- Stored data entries
——
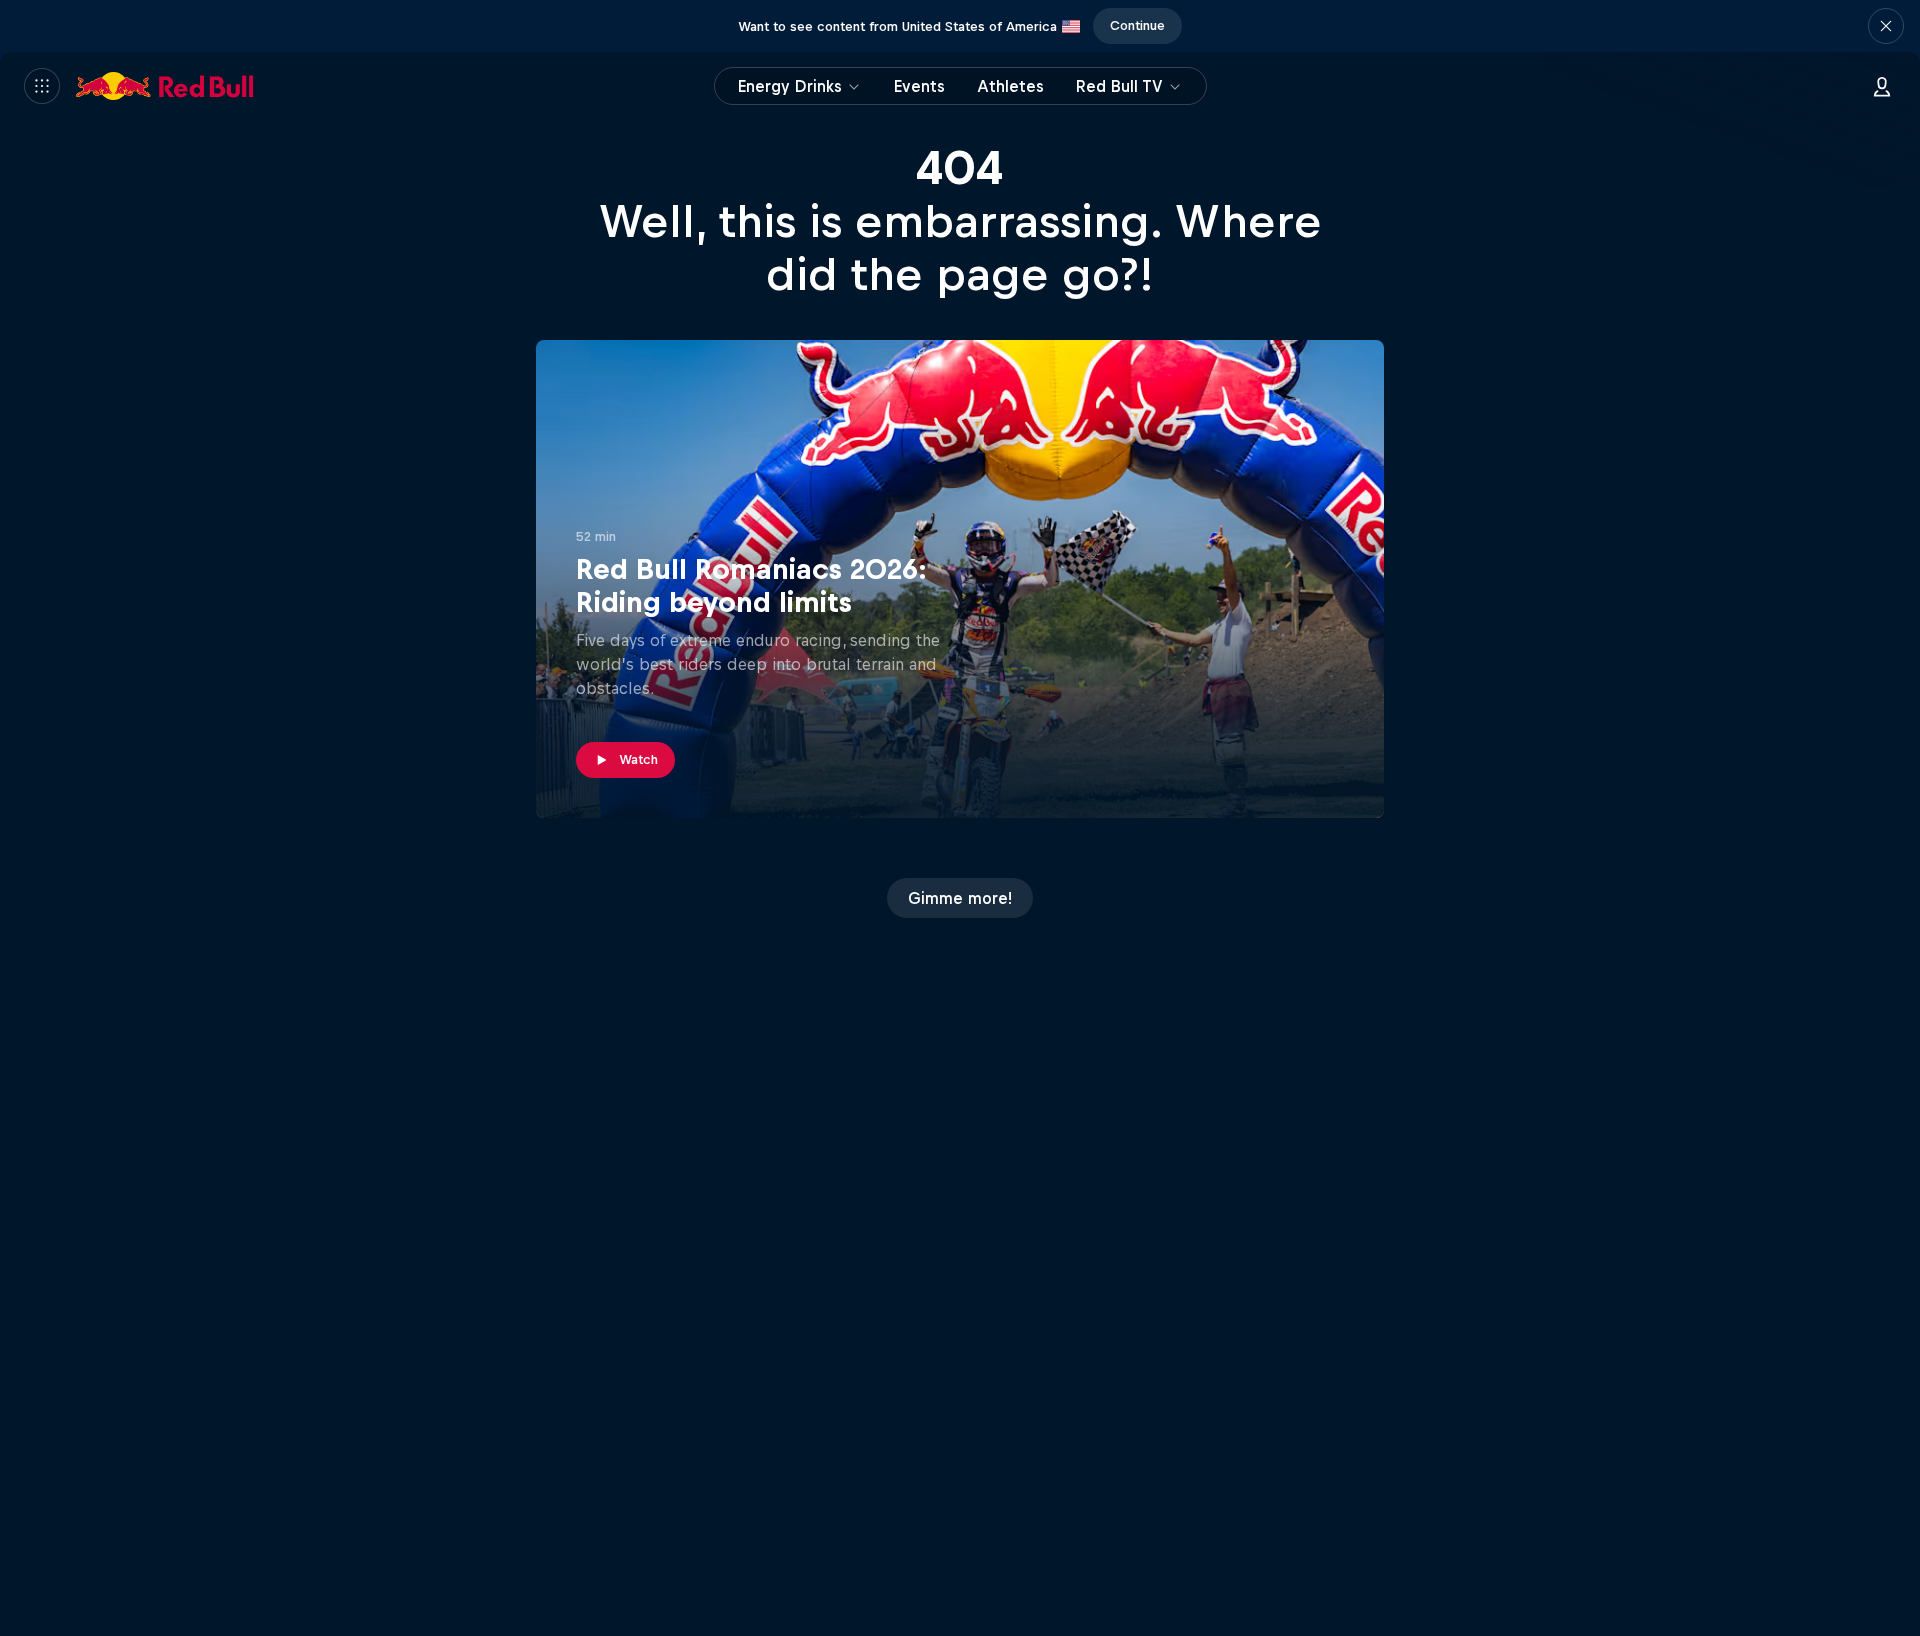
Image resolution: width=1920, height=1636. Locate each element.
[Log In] (1882, 86)
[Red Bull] (165, 86)
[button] (1886, 26)
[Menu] (42, 86)
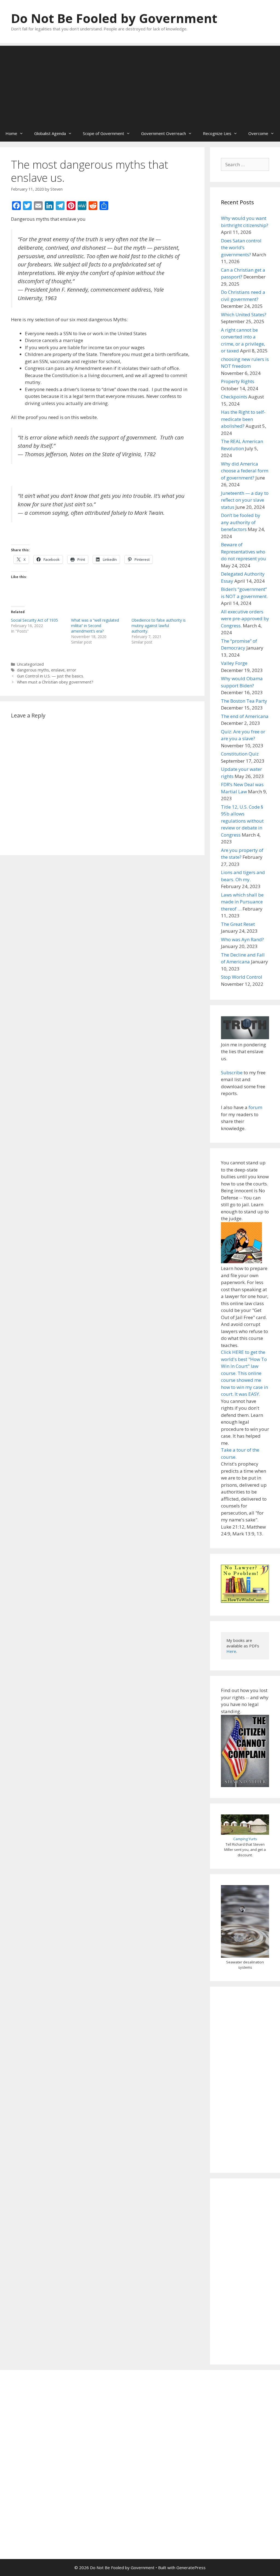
——
- TASK DIRECTIONS
Each entry above is to be restated exactly, without its images.

- ANSWER TO THIS TASK
Image resolution: width=1920, height=1636. Locate each element.
[Log In] (1882, 86)
[Red Bull] (165, 86)
[button] (1886, 26)
[Menu] (42, 86)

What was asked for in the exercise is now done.